The collapse of the price of Coca leafthe main input of the cocaineis contributing to food insecurity in Colombia and causing displacement, as people leave areas that depend on illicit cultivation, revealed an internal presentation of United Nations known to Reuters.
Historically, coca cultivation has provided better incomes than legal alternatives for thousands of rural Colombian families, where drug gangs normally paid for transportation, fertilizer and other supplies.
Now the coca leaf-growing peasants have no buyers for that product or for the coca base, which leads them to poverty, according to an internal presentation of the World Food Program (WFP) of the United Nations.
“There is no cash to buy food and the inflation of these increases”said the presentation, dated June and whose authenticity was confirmed by the WFP.
Oversupply of coca, including more productive plants and record harvests, is contributing to falling prices, along with slow growth in trafficking routes and new coca crops in Guatemala, Honduras and Mexico, according to the filing. .
Other reasons for the drop in coca prices are territorial disputes between trafficking groups and imports of the synthetic opioid fentanyl into the United States, one of the main consumers of cocaine, the report said.

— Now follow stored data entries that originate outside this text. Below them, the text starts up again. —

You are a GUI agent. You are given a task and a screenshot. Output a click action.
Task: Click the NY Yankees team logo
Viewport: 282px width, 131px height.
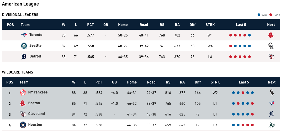coord(23,92)
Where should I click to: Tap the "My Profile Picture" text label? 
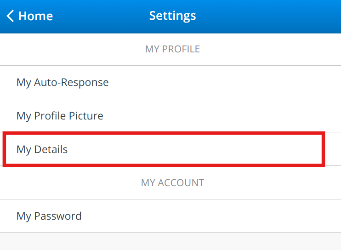click(x=60, y=116)
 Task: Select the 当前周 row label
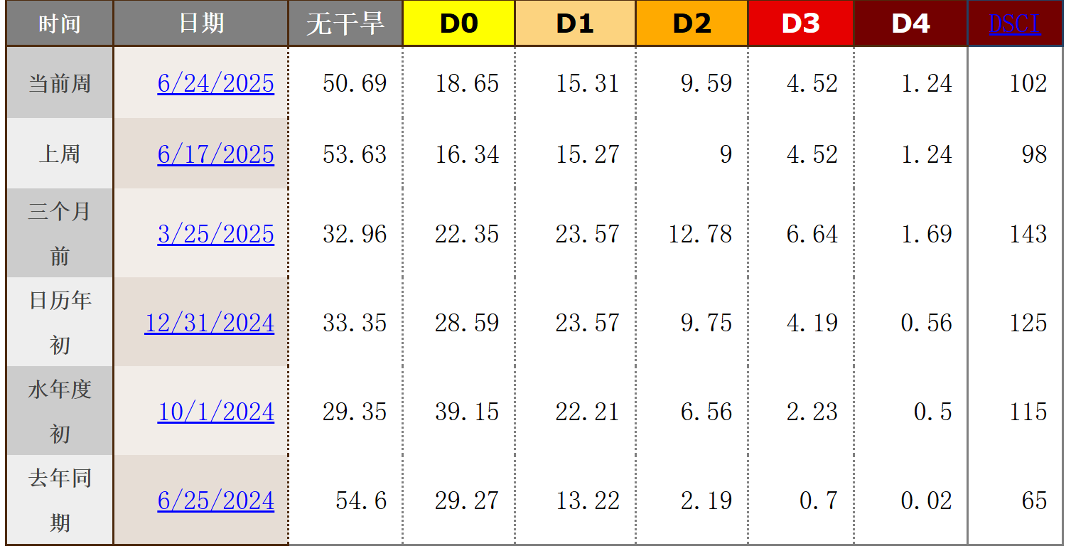pyautogui.click(x=60, y=84)
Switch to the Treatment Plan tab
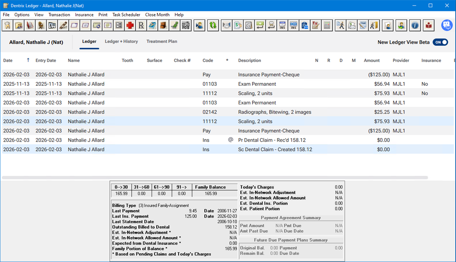Viewport: 456px width, 262px height. [162, 41]
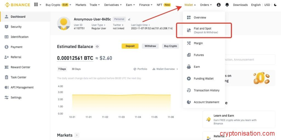Expand the Trade dropdown menu
The height and width of the screenshot is (140, 281).
95,5
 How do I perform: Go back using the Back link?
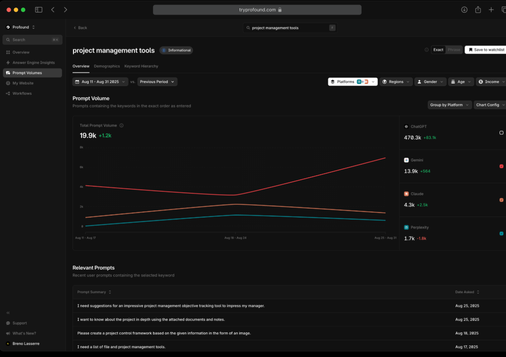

Some 400,000 families throughout Colombia depend on income related to coca cultivation, according to the presentation, which stated that coca markets have been paralyzed in departments such as Nariño, Putumayo and Norte de Santander for between three months and a year.
The government will hand out 2 million pesos (about $487) to just over 77,000 families as part of an existing program to replace illicit crops, said Valerin Saurith, advisor to the presidential Zero Hunger initiative.
The official affirmed that the government will work to create viable economic options for the affected communities in the medium term.
“It is not only a substitution of crops but of economy”Saurith said.
International Crisis Group Colombia analyst Elizabeth Dickinson said coca prices are currently around a 30% below their previous levels, and assured that rural areas are suffering a “total economic collapse” as a result of that situation.
A kilo of coca base used to cost about $975 in Nariño, but now it sells for about $240, if buyers are found, Dickinson explained. “This has created not only an economic crisis, but quite frankly a humanitarian crisis”Dickinson said.